● Directions:
#1 Summarize the investment rationale for Prajay Engineers Syndicate in two sentences.
#2 Resume the investment rationale for Prajay Engineers Syndicate from the point where it stops.

Investment Rationale:

            The increased demand for residential units and commercial, office space for the IT and ITES companies suggest that the spurt will continue for years to come. An estimated inflow of Rs.5,508 billion investments in this sector will usher in development at a remarkable pace.

            Government thrust on infrastructure spending has given a tremendous boost to construction sector in terms of market size resulting in higher demand across the sector.

            Prajay Engineers Syndicate's base in the twin cities of Hyderabad and Secunderabad offers it a myriad of opportunities in the real estate sector. The rapidly growing IT/ITES industry in Hyderabad has its roots in the proactive role of the state government pitching Hyderabad as the 'Hi-Tec' city of India.

            The Government's decision to launch Bio Tech Park and Fab City has further given a boost to technology driven growth in Hyderabad.

            The company currently has around 31 projects underway and plans to construct around 37.6 million square feet in the next four to five years. All projects have credit Rating of A+ by FIs.

            With its visionary approach and contemporary building practices, cutting edge management discipline, Prajay is at the forefront of imparting dynamism to infrastructure development industry.

            The company is foraying into Tier II cities of Andhra Pradesh like Vizag and Vijaywada, by FY10.

            The company want to invest around Rs.500-600 Cr in the coming years to develop the hospitality segment; to create 1000 room capacity by 2009 in the 5 star, 4-star and the 3- star business class categories; and to develop 31 projects including residential, commercial, retail and hospitality projects, aggregating to around 37.57 million square feet over the next five years.

            PESL’s 100% subsidiary Prajay Holdings, has received a commitment of FDI recently, to the tune of rupees equivalent of US $ 36 million for one of its prime projects at Hyderabad wherein a development of around 40 lac square ft has been planned by the company.

            The company is riding high on the real estate and infrastructure boom: it has set a target of reaching Rs.1000 crore turnover by FY10.

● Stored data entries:
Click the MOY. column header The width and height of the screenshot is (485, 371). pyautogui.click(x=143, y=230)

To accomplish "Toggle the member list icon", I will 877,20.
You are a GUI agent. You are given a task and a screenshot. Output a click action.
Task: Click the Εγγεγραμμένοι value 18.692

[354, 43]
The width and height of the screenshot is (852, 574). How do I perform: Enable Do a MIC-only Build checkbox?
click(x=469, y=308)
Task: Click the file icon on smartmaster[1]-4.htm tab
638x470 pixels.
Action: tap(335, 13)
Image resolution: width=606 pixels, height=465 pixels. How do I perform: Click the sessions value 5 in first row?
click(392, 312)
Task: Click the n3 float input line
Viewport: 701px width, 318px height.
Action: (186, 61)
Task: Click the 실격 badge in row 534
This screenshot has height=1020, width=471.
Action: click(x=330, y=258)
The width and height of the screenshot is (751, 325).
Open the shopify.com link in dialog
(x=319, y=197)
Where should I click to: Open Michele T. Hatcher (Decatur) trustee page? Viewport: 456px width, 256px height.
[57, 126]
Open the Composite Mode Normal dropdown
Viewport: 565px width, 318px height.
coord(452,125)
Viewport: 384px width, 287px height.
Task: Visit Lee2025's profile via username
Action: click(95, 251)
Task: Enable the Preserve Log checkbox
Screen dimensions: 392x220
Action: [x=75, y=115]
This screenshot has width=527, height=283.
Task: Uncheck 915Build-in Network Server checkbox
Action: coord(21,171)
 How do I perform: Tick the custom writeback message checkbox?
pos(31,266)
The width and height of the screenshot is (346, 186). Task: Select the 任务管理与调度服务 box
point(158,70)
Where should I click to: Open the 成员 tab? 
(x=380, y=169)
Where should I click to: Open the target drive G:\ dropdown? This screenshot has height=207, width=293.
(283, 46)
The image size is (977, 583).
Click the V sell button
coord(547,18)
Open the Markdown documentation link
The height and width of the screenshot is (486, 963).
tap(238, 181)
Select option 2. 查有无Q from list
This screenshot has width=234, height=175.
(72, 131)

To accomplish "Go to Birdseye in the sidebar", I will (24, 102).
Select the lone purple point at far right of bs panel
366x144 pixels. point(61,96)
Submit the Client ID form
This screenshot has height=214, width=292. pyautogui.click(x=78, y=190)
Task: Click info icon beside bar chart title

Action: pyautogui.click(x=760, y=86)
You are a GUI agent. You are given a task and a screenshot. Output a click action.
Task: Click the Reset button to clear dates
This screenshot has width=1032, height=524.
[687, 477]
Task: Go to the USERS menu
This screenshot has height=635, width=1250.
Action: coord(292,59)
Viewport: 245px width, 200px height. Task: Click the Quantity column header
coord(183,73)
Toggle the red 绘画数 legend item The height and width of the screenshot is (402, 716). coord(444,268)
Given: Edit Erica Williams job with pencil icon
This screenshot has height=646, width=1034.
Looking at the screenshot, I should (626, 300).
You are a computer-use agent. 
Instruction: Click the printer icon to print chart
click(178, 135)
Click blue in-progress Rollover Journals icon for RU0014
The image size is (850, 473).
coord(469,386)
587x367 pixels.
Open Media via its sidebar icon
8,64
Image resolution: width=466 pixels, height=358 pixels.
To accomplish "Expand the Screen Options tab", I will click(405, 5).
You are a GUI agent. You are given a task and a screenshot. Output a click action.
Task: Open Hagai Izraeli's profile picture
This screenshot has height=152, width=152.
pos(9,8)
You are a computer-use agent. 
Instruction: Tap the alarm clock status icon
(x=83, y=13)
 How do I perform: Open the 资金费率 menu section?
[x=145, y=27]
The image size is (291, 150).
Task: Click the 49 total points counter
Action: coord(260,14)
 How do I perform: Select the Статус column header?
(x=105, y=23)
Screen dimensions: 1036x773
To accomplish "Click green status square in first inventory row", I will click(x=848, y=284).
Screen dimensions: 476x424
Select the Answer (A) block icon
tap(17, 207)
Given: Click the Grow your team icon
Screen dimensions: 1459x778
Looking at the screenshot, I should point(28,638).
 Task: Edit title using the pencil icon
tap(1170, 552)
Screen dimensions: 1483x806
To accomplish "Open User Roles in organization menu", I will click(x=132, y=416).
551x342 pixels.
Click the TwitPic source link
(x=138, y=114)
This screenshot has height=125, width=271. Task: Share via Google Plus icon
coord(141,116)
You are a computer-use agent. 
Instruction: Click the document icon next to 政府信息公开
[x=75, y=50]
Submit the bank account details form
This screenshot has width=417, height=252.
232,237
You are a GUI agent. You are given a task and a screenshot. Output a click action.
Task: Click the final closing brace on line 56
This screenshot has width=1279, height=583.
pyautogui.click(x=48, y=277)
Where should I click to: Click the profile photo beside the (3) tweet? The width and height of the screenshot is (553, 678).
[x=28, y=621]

● Answer set:
#1 Rising demand for residential and commercial space from IT and ITES companies, together with government infrastructure spending and Hyderabad's technology-driven growth, favors Prajay Engineers Syndicate, which is based in Hyderabad and Secunderabad. The company has about 31 projects underway, plans to expand into hospitality and into Tier II cities of Andhra Pradesh such as Vizag and Vijaywada, and targets a turnover of Rs.1000 crore by FY10.

#2
            Future Focus: Premium Apartments, Ultra-modern Townships, Development of Golf course, Independent premium bungalows, Development of 3 and 5 star hotels, Infrastructure development, Shopping Malls. These are all high volume and high margin activities.

 

Conclusion:

As the trend of spiraling growth continues, there are miles more to go, and further milestones to achieve. With 31 planned and ongoing projects, which will culminate into construction of around 38 million square feet and the residential segment comprising of about 84 percent of the total area under development, the company is expected to do well in future. The stock at the current market price provides an investment opportunity and one should invest in it taking a call for 12-15 months horizon for at least 50% from the CMP of Rs.17.7.

Chartical Indicators: For the short term, buy the scrip only if it closes above Rs.18.5 on a daily closing basis. The MACD and CCI are in perfect buy mode, while Stochastic, Bollinger Bands, and Williams%R are also in buy mode.

Moreover, in the Candle Stick Chart Pattern, the inverted hammer, formation indicates that a significant decline has taken place in the stock price and the shorts are beginning to cover their positions---a very bullish indicator.

With this Candle Stick Chart Pattern, it is imperative to watch the next day's trading action. If the stock opens strong and remains strong during the day, then a key Reversal is likely in progress—a perfect time to bag the scrip.

 

Note: This stock was recommended to the Paid Groups in the Sunday Report of 30-11-08.